Le sénat passe à gauche, ça change quoi ?

 

Concrètement, ça veut dire que l’UMP n’a plus autant de pouvoir qu’avant. Quand elle avait la majorité au sénat, elle pouvait envisager de changer la constitution de la république, entamer de grands changements qui n’étaient possibles qu’avec l’accord des deux chambres (AN + SN). Cela veut aussi dire que le sénat peut bloquer certaines lois initiées par le parlement (momentanément puisque l’AN a le dernier mot). Mais aussi que le sénat peut établir des lois qui devront obligatoirement être soumises au vote de l’AN.

En l’espèce, la loi proposant l’ouverture du mariage homo aurait pu être adoptée par le sénat, obligeant ainsi le gouvernement à ce que l’AN l’étudie aussi et à ce qu’une commission parlementaire mixte (7 députés et 7 sénateurs) débattent du sujet. Au moins aurait on pu espérer que des députés de droite reviennent à la raison et décident de  changer d’avis après avoir débattu et échangé avec des experts. Si la gauche l’emporte en 2012, elle aura plus de pouvoirs qu’elle n’en a jamais eu, pas même Mitterrand n’avait disposé d’autant de marge.

Mais en fait, le sénat, c’est inutile ?

 

Pas tant que ça, puisqu’au cours de l’histoire, le sénat a empêché plusieurs fois des lois d’aboutir : le droit de vote des femmes, a été acquis à l’assemblée Anationale en 1919 mais bloquée par le sénat, il ne sera mis en place qu’après la fin de la 2e GM.

En ce qui concerne les LGBT, le sénat, avait en mars 99 supprimé le PACS, avant que l’Assemblée Nationale ne l’adopte définitivement par la suite. On avait du attendre plus longtemps pour l’adoption de ce premier pas vers le mariage homo. On peut imaginer aujourd’hui qu’un projet de loi lancé à la suite de la présidentielle pourrait ne plus être bloqué et donc faire avancer plus vite notre cause commune.

Y’a des sénateurs homosexuels ?

 

Ironie de l’histoire, le seul sénateur élu ayant révélé son homosexualité n’est autre que Roger Karoutchi, de l’UMP. Pour autant, sa sexualité ne veut pas dire qu’il défend la cause puisque, comme le révèle Jean Luc Romero : « (Quand) Christian Vanneste continuait à dire des horreurs sur les homos, il ne disait rien, alors qu'il avait à ce moment-là beaucoup de pouvoir.»

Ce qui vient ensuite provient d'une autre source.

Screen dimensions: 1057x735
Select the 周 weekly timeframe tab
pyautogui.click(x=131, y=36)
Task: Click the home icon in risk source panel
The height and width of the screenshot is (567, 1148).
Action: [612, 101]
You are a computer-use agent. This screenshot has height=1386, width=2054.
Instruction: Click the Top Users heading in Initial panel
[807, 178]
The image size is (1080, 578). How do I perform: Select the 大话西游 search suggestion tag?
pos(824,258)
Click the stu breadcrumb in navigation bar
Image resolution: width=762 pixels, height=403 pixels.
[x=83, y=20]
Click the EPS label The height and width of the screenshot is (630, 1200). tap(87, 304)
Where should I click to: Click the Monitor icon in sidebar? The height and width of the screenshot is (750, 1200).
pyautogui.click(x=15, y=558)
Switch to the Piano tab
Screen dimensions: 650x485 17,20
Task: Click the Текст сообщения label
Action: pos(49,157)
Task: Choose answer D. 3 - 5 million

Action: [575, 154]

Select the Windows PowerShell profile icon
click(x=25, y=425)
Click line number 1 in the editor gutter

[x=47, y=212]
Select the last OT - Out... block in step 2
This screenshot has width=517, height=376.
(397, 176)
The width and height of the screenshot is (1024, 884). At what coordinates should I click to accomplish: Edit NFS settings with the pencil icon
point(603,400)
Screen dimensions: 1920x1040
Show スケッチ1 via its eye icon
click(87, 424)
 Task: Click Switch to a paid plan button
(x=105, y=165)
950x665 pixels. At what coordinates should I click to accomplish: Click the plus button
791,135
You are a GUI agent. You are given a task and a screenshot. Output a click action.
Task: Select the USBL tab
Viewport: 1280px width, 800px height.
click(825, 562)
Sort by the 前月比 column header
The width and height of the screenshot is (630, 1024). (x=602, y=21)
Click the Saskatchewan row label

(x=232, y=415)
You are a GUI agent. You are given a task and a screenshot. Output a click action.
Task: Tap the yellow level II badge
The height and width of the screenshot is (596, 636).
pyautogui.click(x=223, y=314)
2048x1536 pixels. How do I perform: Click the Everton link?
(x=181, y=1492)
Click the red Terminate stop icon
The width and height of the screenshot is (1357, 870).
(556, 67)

Si l’on considère la statistique la plus basse du nombre d’homosexuels, (5%) les sénateurs devraient être au moins 17 dans les rangs de la chambre haute. Bien sur, il faut relativiser sur le nombre apparemment peu élevé de LGBT. Ce n’est pas une question de représentativité insuffisante, c’est avant tout une histoire de coming outs, insuffisants.

J’ajoute quelques mots enfin:

Pensée émue pour Robert Badinter qui quittait à cette occasion son fauteuil de sénateur. Cet homme fut l’artisan de la dépénalisation de l’homosexualité en , par la loi du 4 août 1982, de l’article 331-2 du code pénal, hérité du code de Vichy, qui prévoyait des peines correctionnelles pour tout acte «impudique ou contre-nature». Il a depuis milité pour dépénaliser l’homosexualité partout dans le monde.

« Je n’ai pas non plus le sentiment qu’il y a une prise de conscience et une indignation suffisante à travers le monde, et même en ce qui concerne – ce qui devrait particulièrement les révolter – les communautés ou les milieux homosexuels. Je trouve inouïe l’énergie qu’on a dépensée, à juste titre, pour arriver à créer le pacs, aller vers l’égalité des droits (…), et puis quand on en arrive à ce qui est un outrage absolu, mais absolu pour moi, à la dignité, à l’intégrité de la personne, flageller des hommes, (…), en réalité pour homosexualité mais sous le prétexte de l’attentat à l’ordre public.